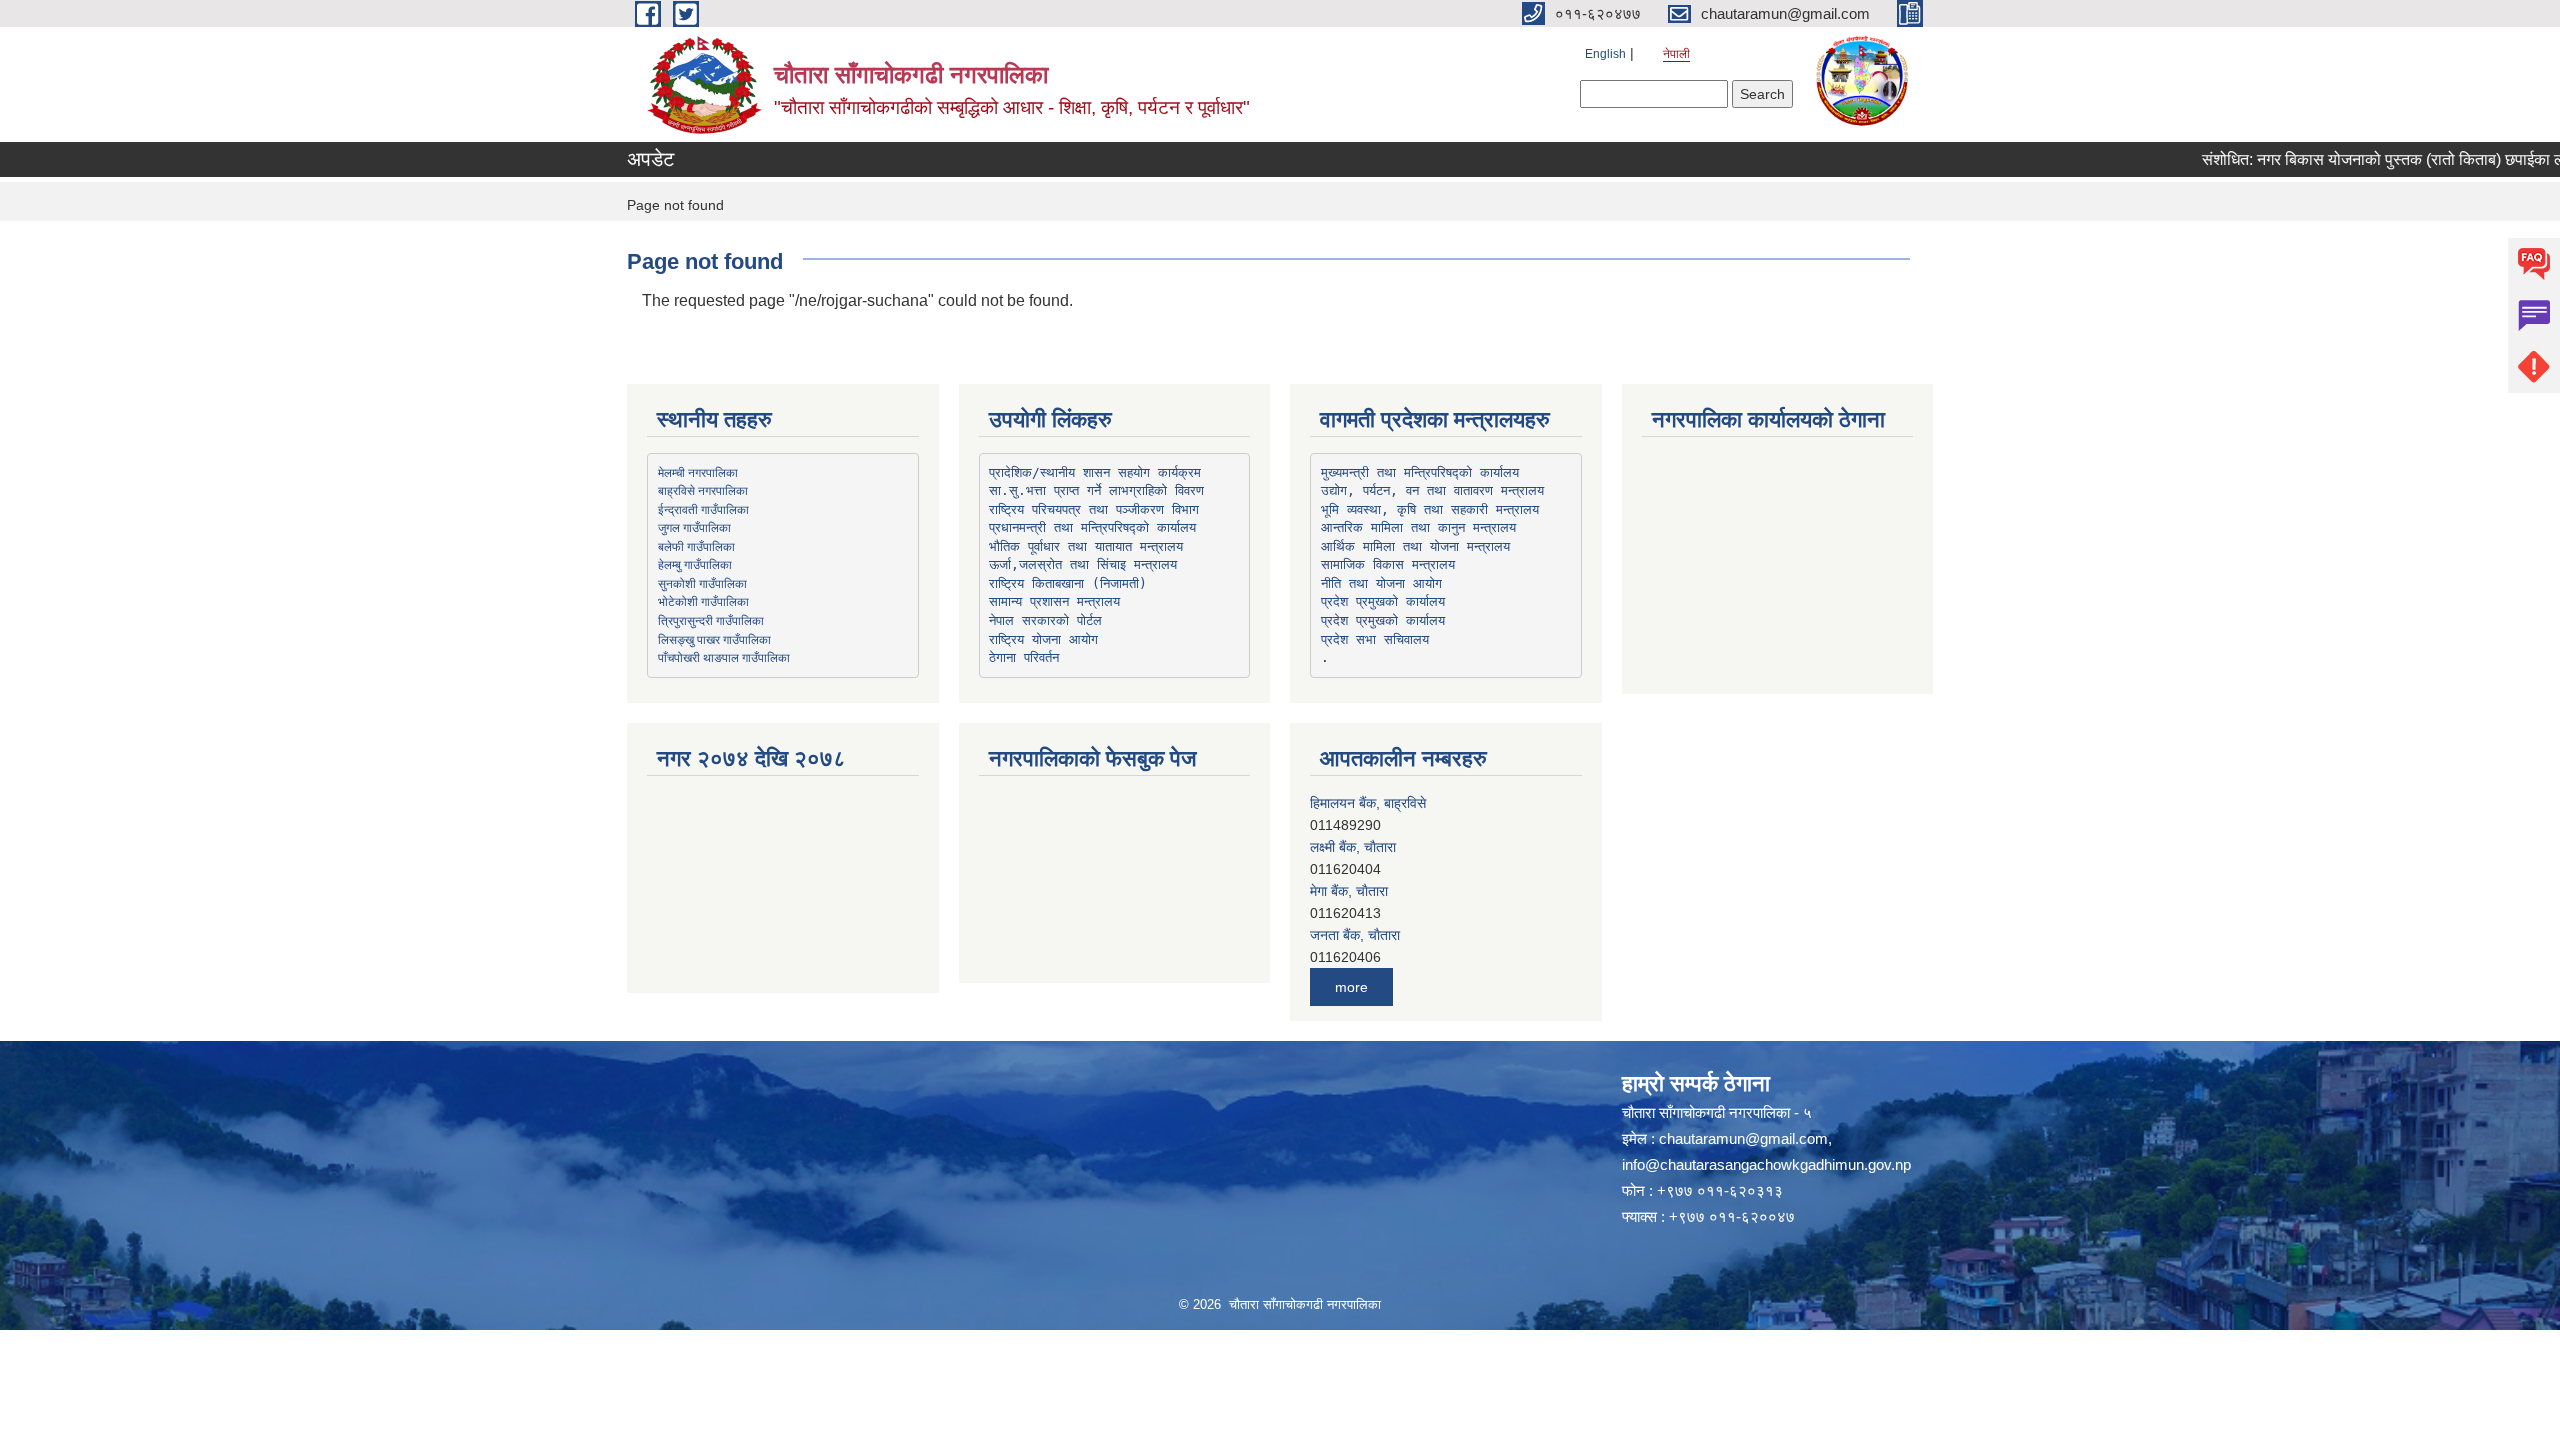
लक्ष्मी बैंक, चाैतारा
________________________________________
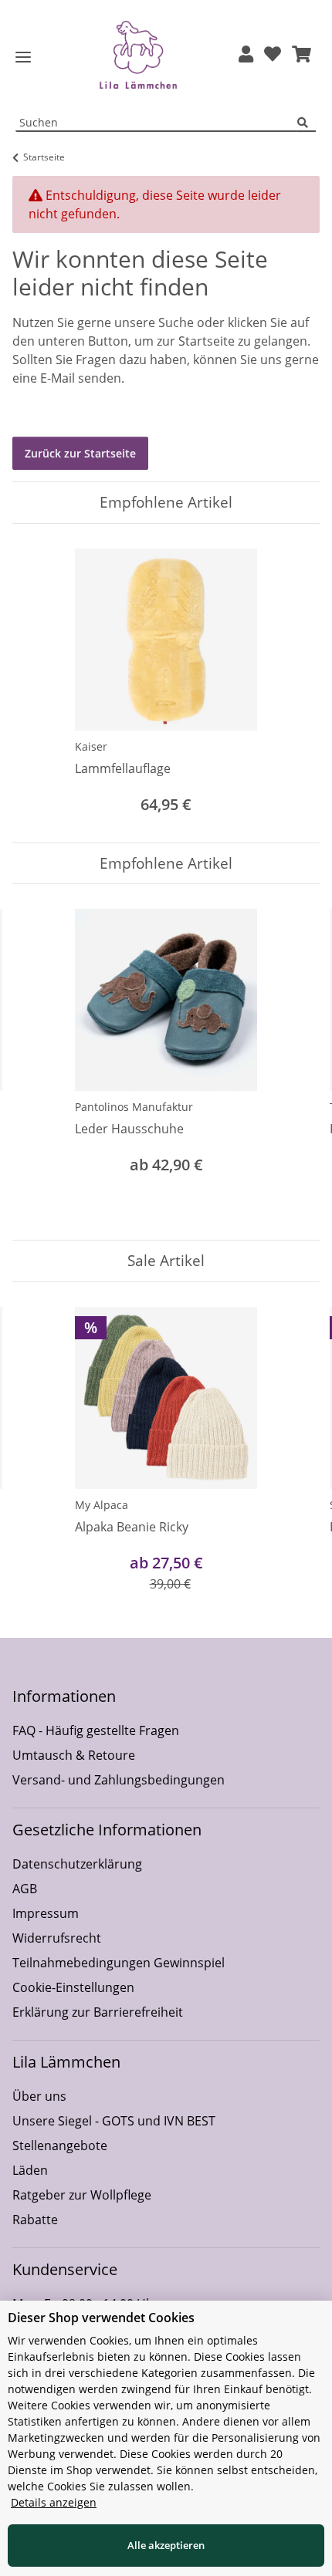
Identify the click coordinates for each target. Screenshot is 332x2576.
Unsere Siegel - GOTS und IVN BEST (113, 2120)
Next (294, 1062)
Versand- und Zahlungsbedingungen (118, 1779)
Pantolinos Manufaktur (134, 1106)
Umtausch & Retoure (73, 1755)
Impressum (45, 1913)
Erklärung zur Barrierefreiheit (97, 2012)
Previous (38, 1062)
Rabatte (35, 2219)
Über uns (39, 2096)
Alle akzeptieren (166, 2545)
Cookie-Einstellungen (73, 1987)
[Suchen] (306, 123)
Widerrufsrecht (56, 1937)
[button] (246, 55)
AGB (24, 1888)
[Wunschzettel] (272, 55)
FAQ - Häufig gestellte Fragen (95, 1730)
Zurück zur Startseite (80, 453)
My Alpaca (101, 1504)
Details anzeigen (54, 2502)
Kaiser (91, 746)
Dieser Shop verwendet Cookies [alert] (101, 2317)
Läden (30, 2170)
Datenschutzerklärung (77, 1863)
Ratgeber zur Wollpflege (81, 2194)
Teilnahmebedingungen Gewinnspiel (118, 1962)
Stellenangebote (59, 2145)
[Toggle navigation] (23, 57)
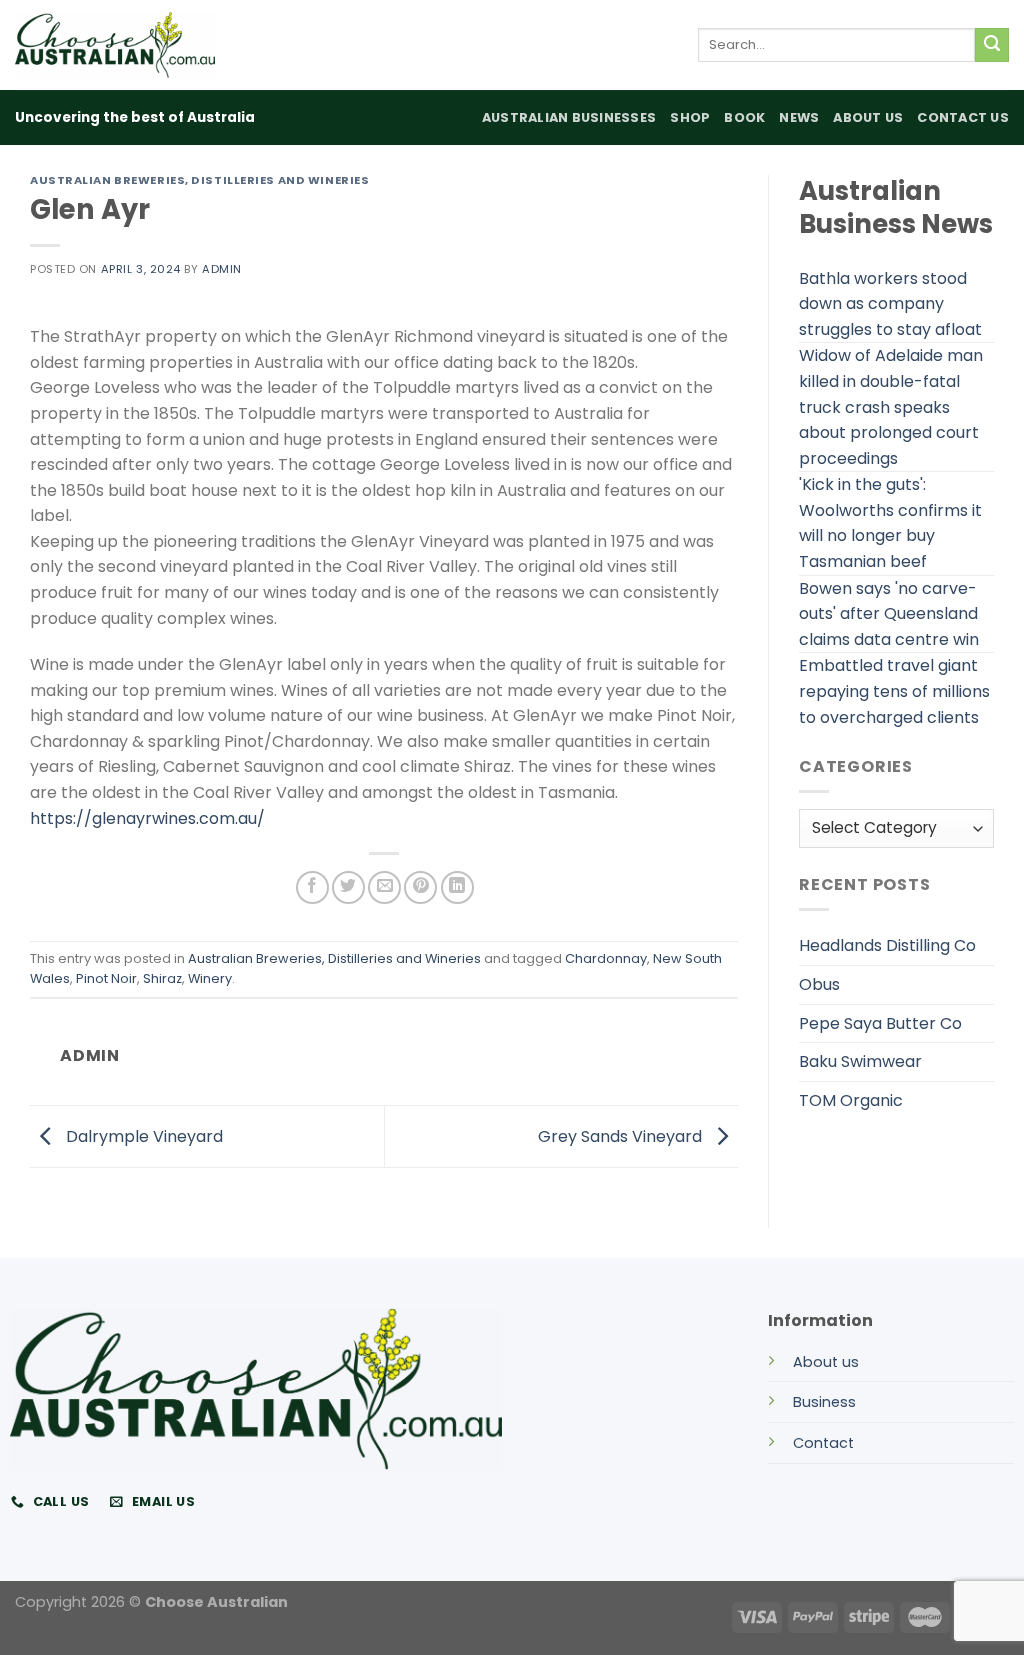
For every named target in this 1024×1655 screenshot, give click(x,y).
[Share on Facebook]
________________________________________
Wherever a line in the entries holds "click", copy that line.

- **Expected answer**:
Identify the click coordinates for each target. Screenshot is 332x2576.
For every named target in this 1024×1655 screenshot, give click(x,y).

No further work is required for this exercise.